Ne pouvant plus guère vendre, le pays est conduit à un taux de chômage record qui avoisine les 25 % de la population active, 50% des plus jeunes !
Une équation impossible
Toujours bon élève, Marian Rajoy a choisi de rester dans l’euro. Régler les problèmes économiques de l’Espagne et rester dans l’euro, c’est ce que les mathématiciens appellent une équation impossible.
La récession, réduisant les recettes, empêche de rééquilibrer les comptes publics ; si les dépenses publiques sont réduites, ce que préconisent d’une seule voix Berlin, Bruxelles et Francfort, la récession s’aggravera, aggravant le chômage et réduisant encore les rentrées fiscales et, du coup, le déficit s’aggravera. L’Espagne est déjà entrée dans cette spirale récessive.
Seule une sortie de l’euro, assortie d’une dévaluation de 40 ou 50 % permettrait une issue à la crise. Dans un tel scénario, l’effort immédiat serait certes encore plus dur : les prix importés augmenteraient et les prix intérieurs aussi, le pouvoir d’achat des Espagnols voyageant à l’étranger se trouverait amoindri. Mais très vite, comme il advient toujours en cas de dévaluation, l’économie repartirait, alors que dans la situation actuelle, ce redémarrage n’a aucune chance de se produire.
Ajoutons que, rétablissant sa souveraineté sur la banque d’Espagne, le gouvernement espagnol réglerait plus facilement le problème de ses banques commerciales et celui de sa dette propre.
Si l’Espagne s’acharne encore à rester dans l’euro, nul doute que toutes ses difficultés présentes s’aggraveront.
Encore quelques années de ce régime et l’Espagne perdra le bénéfice de 50 ans de croissance économique : elle se retrouvera au niveau préindustriel du début du franquisme.
Pour une Espagne récemment industrialisée, l’Europe et l’euro ont représenté une sorte de promotion sociale. Il est donc peu probable que ce pays prenne de lui-même l’initiative d’en sortir, alors même que c’est son intérêt le plus évident.
Néanmoins, en bon espagnol, Rajoy reste fier. Il répugne à accepter l’aide que lui proposent ses partenaires européens sachant que cela signifierait une mise en tutelle de l‘Espagne. Il a raison. Mais quel autre choix, dans la logique qui est la sienne ?
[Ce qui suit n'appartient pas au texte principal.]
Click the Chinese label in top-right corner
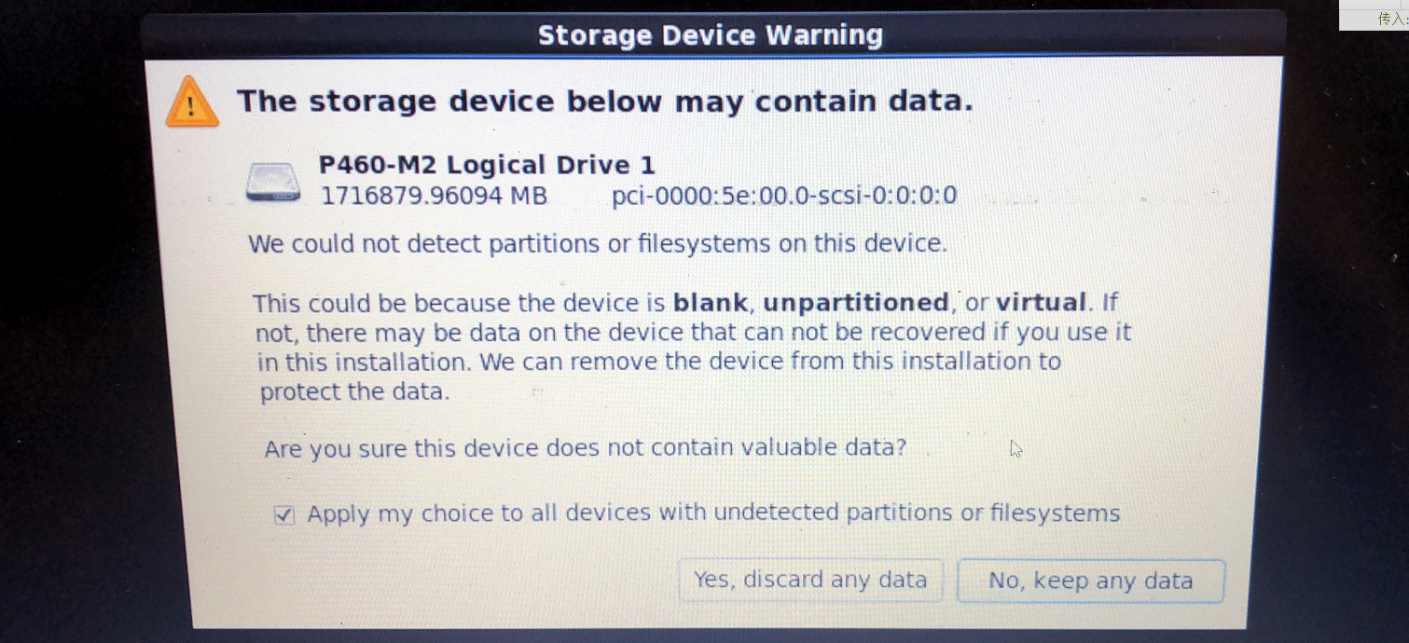Screen dimensions: 1409x643 tap(1391, 18)
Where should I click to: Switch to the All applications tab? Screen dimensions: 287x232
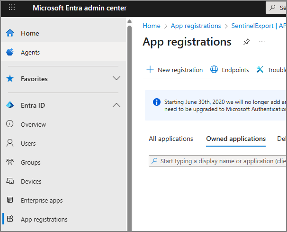tap(171, 139)
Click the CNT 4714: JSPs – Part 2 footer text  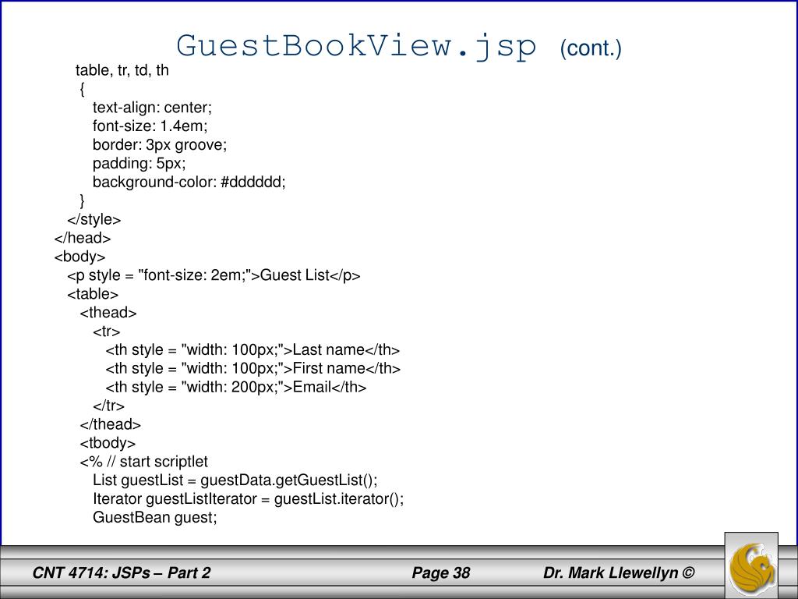coord(121,572)
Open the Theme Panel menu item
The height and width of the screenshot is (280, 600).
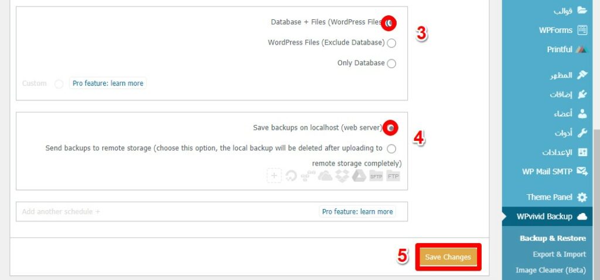557,197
Les seuls qui trouvent leur compte à cette politique suicidaire sont les Indignés. Ce mouvement de protestation contre l’austérité imposée par les institutions européennes était parti d’Espagne. Mais il était, à ses débuts, gêné aux entournures de trouver en face de lui un gouvernement de gauche, celui de Zapatero. Maintenant que la même politique impopulaire est menée par la droite, dans ce mouvement où la sensibilité progressiste domine, les choses se remettent en ordre. Avec un gouvernement de droite, chacun est à sa place : ceux qui imposent la rigueur et ceux qui protestent !
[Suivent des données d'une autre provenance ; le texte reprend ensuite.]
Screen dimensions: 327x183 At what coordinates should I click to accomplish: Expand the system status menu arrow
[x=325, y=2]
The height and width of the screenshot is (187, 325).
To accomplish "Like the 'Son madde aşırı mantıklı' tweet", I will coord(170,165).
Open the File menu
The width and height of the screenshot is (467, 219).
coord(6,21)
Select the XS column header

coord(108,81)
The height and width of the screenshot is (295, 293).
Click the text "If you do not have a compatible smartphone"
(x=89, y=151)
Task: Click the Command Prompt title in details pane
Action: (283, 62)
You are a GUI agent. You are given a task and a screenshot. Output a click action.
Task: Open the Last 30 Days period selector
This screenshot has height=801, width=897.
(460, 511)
En se concentrant sur l’économie, Rajoy avait voulu éviter de s’engager sur le terrain politiquement incorrect des questions de société ou de mémoire. Il a probablement pensé que le vent de l’histoire étant ce qu’il est, les réformes hasardeuses menées par les socialistes, comme le mariage homosexuel, ne sauraient être remises en cause, malgré les millions de personnes qui avaient manifesté contre et qui l’avaient porté au pouvoir.
Il n’est pour le moment pas question de revenir sur le mariage homosexuel, malgré le peu de succès qu’il rencontre. Cependant, un projet de loi récent tend à restreindre le droit à l’avortement (dans des proportions au demeurant très raisonnables) : l’Espagne était devenue le pays où il était le plus facile en Europe. Peut-être le sage Rajoy a-t-il compris que, contrairement aux apparences, il avait plus de chances de l’emporter sur ce terrain apparemment miné que sur celui de l’économie. Et que peut-être il touchait là, en termes de civilisation, un enjeu plus important que le sauvetage de l’euro, entreprise aujourd’hui sans espoir.